The lotus flower has long been a symbol of enlightenment and of a spiritual beauty that quells the uneasy mind. Its delicate petals hold fiery combinations of color that very well could have been plucked straight from a summer's sunset. Padparadscha sapphires share this sherbet complexion and were aptly named after the Sinhalese word “padmaragaya”, which translates to “lotus color”. And yet, to see a lotus flower at its best would never be akin to the experience of gazing upon a padparadscha sapphire, sparkling as if its hues were watercolors trapped beneath glass.
Though its exact color definition is argued often, it's been agreed upon that padparadscha sapphire's best showings display light to medium tones of orange-pink to pinkish-orange hues. Its moniker may only be applied to a stone that displays a relatively balanced mix of the two separate colors. A variety of the gemstone and mineral corundum, padparadscha is an aluminum oxide (Al2O3) that sometimes owes its color to trace elements of iron and chromium. In certain applications, color centers and clever cutting orientation can create a padparadscha call. By either creation, true padparadscha sapphire is the rarest of the fancy colors in the corundum family.
The original padparadscha sapphire on record hailed from Sri Lanka and some of history's finest examples of the stone have come from there. Purists believe that only stones from Sri Lanka can hold the name of padparadscha and the notion puts a premium on this gem’s price per carat. However, padparadscha sapphires of equal or exceeding beauty that fall within the color definitions have been sourced from Madagascar, Tanzania, and Vietnam. Due to padparadscha sapphire's sincere scarcity, color is used as the ultimate judge of value, though the emphasis of rarity is placed upon those with beautiful color, few inclusions, and proportional cut in combination.
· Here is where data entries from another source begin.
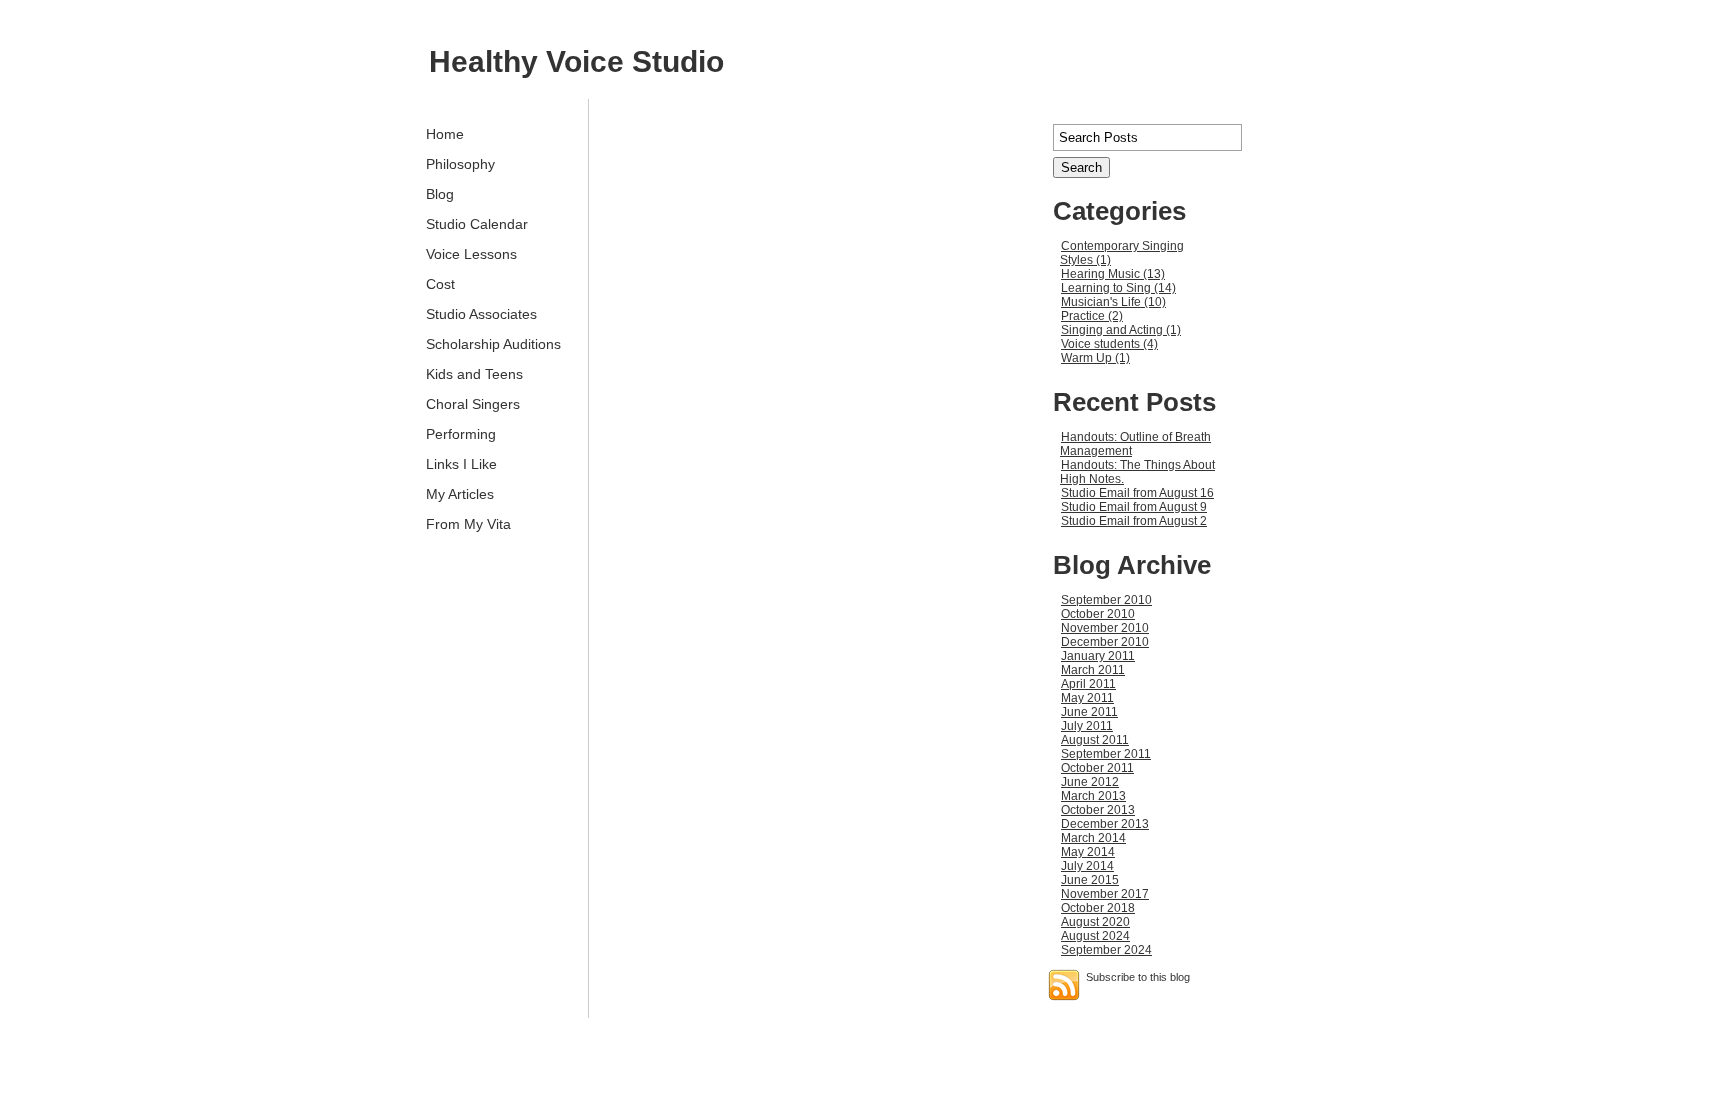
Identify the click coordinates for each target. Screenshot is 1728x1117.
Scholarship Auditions (493, 344)
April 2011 (1088, 684)
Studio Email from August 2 (1134, 521)
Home (445, 134)
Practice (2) (1092, 316)
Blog (440, 194)
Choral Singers (473, 404)
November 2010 (1105, 628)
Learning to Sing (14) (1118, 288)
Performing (461, 434)
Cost (440, 284)
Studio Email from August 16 (1137, 493)
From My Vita (468, 524)
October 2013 (1098, 810)
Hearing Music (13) (1113, 274)
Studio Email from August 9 (1134, 507)
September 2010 (1106, 600)
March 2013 (1093, 796)
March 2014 (1093, 838)
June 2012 (1090, 782)
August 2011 (1095, 740)
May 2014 (1088, 852)
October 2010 (1098, 614)
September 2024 (1106, 950)
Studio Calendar (477, 224)
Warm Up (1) (1095, 358)
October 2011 (1097, 768)
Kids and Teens (474, 374)
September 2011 (1106, 754)
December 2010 (1105, 642)
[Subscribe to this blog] (1064, 985)
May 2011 (1087, 698)
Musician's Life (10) (1113, 302)
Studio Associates (481, 314)
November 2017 (1105, 894)
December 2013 (1105, 824)
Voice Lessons (471, 254)
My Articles (460, 494)
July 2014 (1087, 866)
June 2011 (1089, 712)
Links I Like (461, 464)
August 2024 (1095, 936)
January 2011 (1098, 656)
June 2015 (1090, 880)
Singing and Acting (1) (1121, 330)
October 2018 (1098, 908)
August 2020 (1095, 922)
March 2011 (1093, 670)
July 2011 (1087, 726)
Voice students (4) (1109, 344)
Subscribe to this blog (1138, 977)
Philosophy (460, 164)
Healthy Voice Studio (576, 61)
African stones are often characterized by a stronger orange color with a hint of brown and are generally more intense than the stones from Sri Lanka. We have seen the definition of padparadscha change with time and so we attempt to classify a padparadscha as falling within a range of at least 30% to 70% color mix between orange and pink., with a 50/50% combination as the ideal.
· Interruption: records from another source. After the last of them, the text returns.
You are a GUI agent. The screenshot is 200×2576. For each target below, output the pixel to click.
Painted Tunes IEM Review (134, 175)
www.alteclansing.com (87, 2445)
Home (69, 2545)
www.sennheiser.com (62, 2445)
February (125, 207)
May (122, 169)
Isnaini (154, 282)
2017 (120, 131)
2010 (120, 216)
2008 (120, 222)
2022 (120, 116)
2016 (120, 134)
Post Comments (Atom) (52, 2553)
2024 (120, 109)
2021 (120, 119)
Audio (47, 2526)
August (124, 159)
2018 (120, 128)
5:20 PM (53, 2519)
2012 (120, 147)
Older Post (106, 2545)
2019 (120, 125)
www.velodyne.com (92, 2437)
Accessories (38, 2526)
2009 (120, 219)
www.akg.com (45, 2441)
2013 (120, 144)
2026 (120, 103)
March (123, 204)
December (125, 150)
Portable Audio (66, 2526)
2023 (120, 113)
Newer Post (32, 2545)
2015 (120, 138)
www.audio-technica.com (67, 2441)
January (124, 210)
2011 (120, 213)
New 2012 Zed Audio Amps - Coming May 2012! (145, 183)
A 9.0 on the Mohs scale of mineral hardness makes padparadscha sapphire a desirable gem to wear in jewelry. Sapphire is tied to those born in September and lucky to Pisces, Taurus, Gemini, and Sagittarius under the Zodiac. Wearing padparadscha is said to bring a new level of awareness and help lead to inner peace. A global craving for padparadscha-toned goods has put pressure on a market with low supply, so treating padparadschas sapphires with heat to improve their color has become common. However, sapphire that undergoes beryllium diffusion treatments to mimic the salmon and apricot tones of padparadscha will never receive a true “padparadscha” classification from gemological laboratories, due to the coloring agent having been added to the stone unnaturally. Often dubbed the Queen of sapphires it remains the rarest and most prized color of the amazing corundum family.